That said, anyone who has followed this iteration of the Scottsdale city council has to understand that this will be a difficult sell, and that’s probably putting it mildly. And that may end up being light resistance compared to what faces them from the citizenry, one that has already been extremely hesitant towards more and more multi-family.

It harkens back to another controversial move, that of Axon’s attempt to rezone a massive expansion in Scottsdale in what appears to have been a concerted attempt to skirt the rules. While Axon’s seems to have been a much more blatant bait-and-switch, and DMB’s could very conceivably be seen as an honest adaptation to the realities of the new economy, it may be tough to convince others of that considering the recency of the Axon fiasco, its freshness in the eyes of many, and the potential for it to turn into a battering ram against DMB. After all, does Scottsdale really need thousands of new apartments right now, ones that aren’t redevelopment of old properties but just extreme profit endeavors?

As DMB states, they are looking at the longer game, even up until 2030, so the current iteration of council may not be entering into their calculus very much.

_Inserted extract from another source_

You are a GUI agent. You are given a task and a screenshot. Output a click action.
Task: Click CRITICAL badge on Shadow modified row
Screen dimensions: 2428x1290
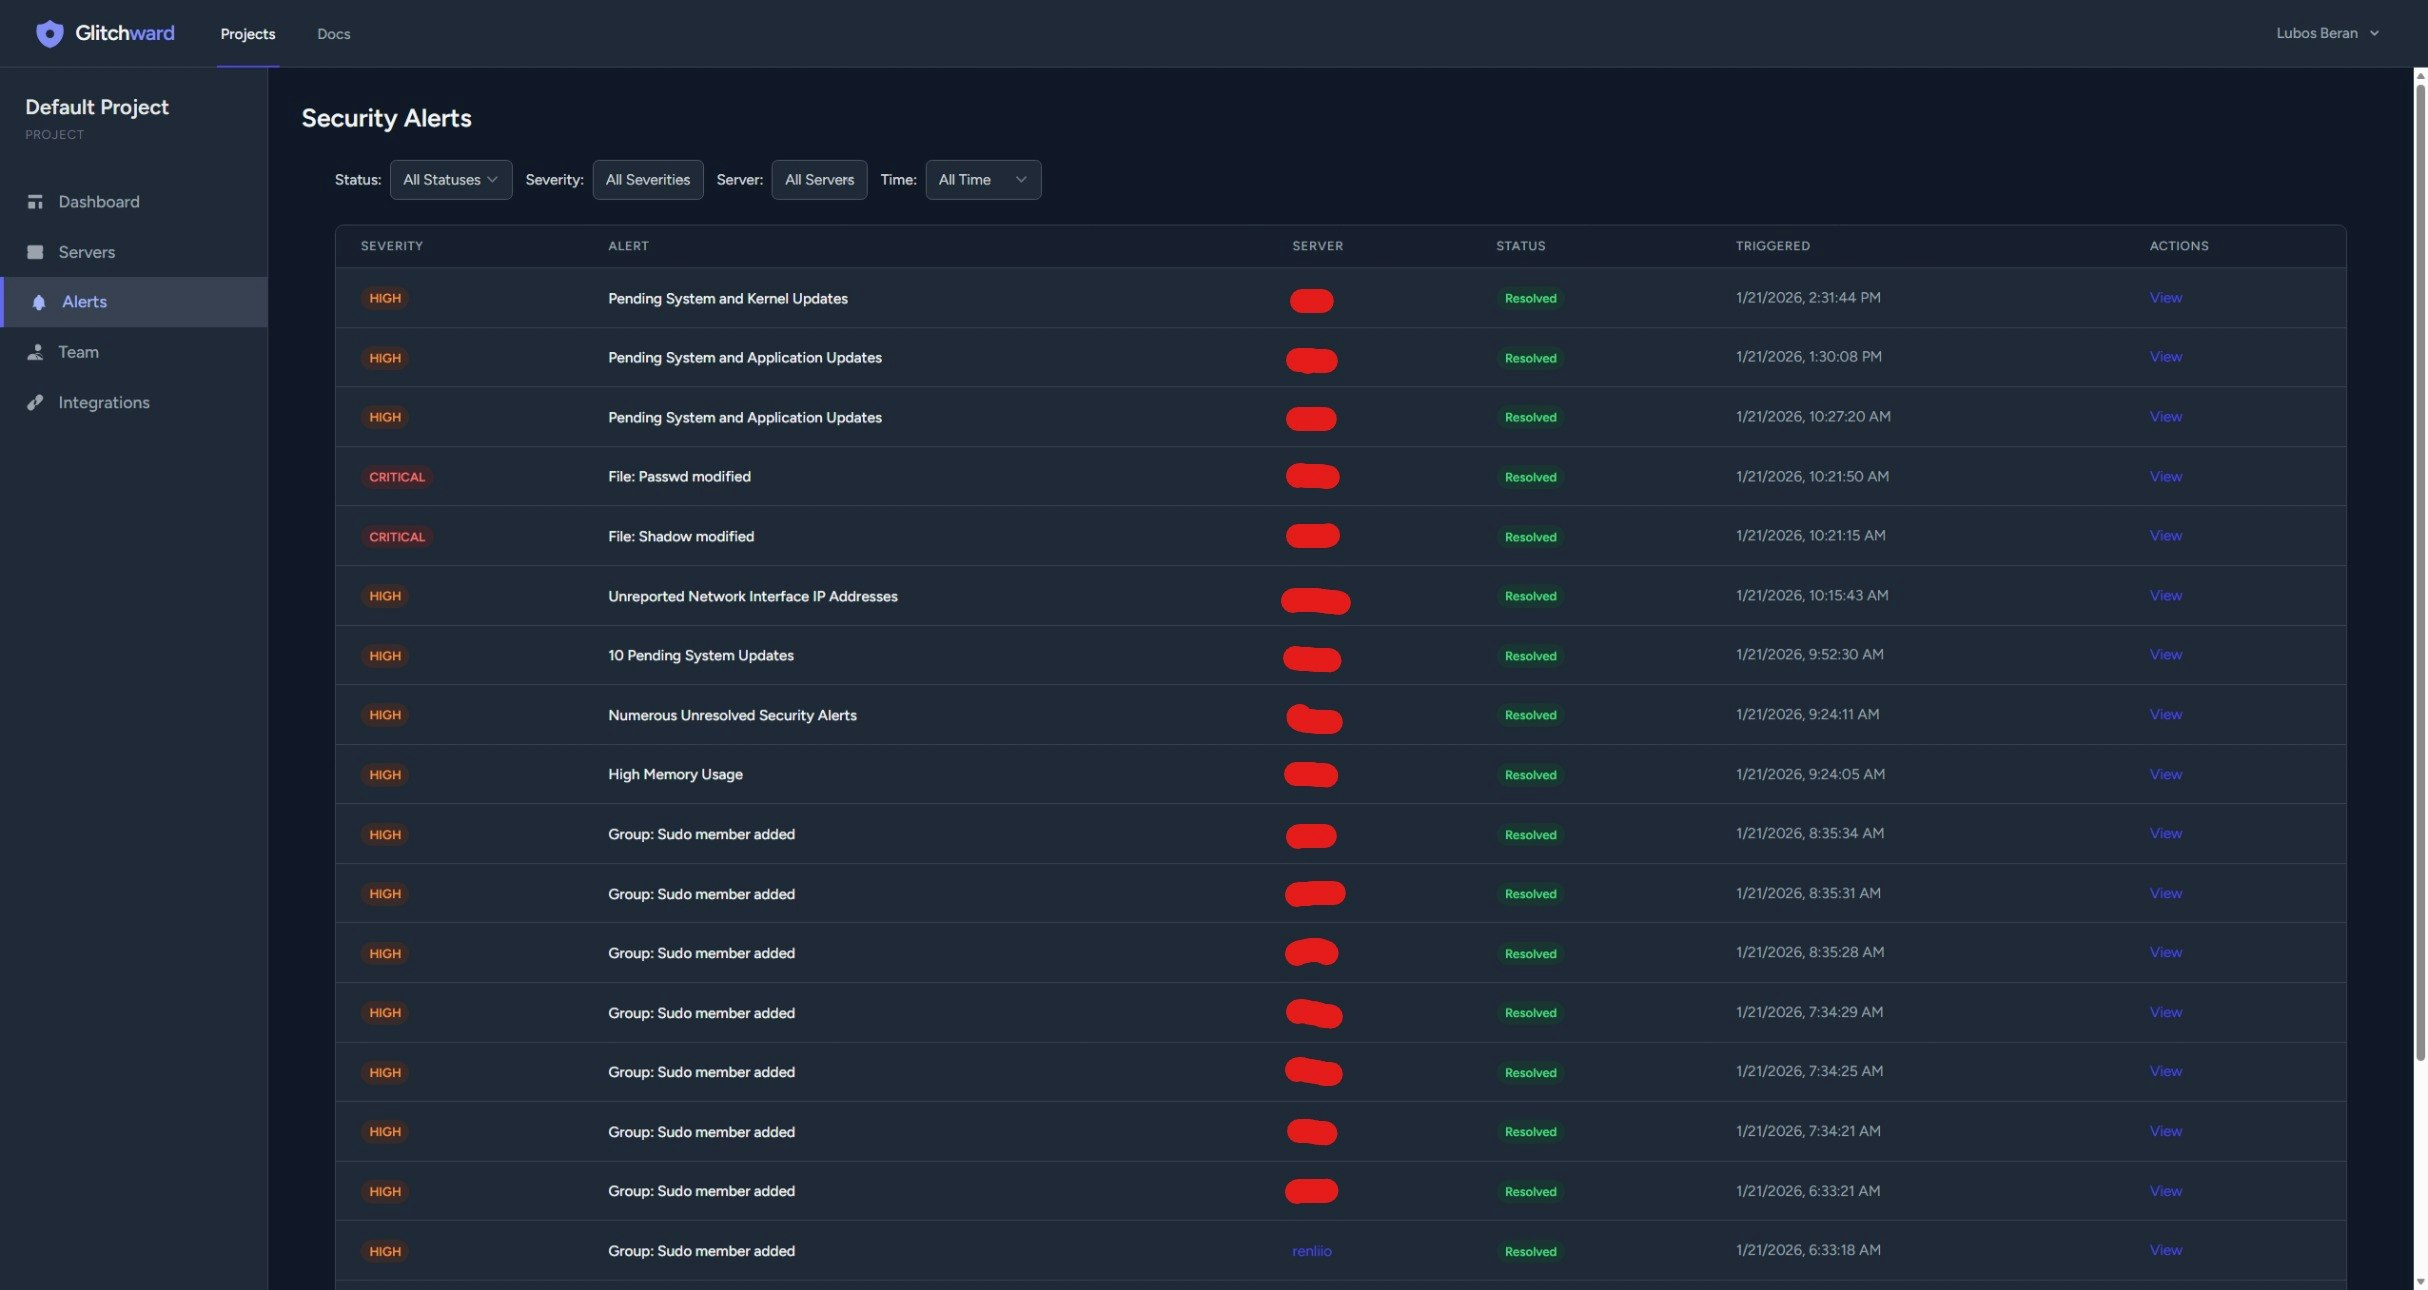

Perhaps they hope to play a waiting game in the hopes that the city’s current growth hesitancy will wane. We can’t predict the future, so maybe that’s a correct calculation. But a more sober analysis would imply that unless the long term drought cycle that is making water a talking point throughout the state somehow reverses course, the slow-growth ethos is more likely to deepen than it is to reverse.

Perhaps it is a lose-lose situation, and we can’t blame DMB for attempting to make a more profitable use of their property. But maybe they would be better served by finding creative uses for their excess space instead of bringing so many more residents to the area. After all, the millions that they will spend in pursuit of this could be spent to reimagine that space, to incentivize businesses to use that space, or to do something truly special and unique.

Both DMB and Axon have been wonderful partners with and in Scottsdale. But these apartment grabs are a bridge (and request) too far.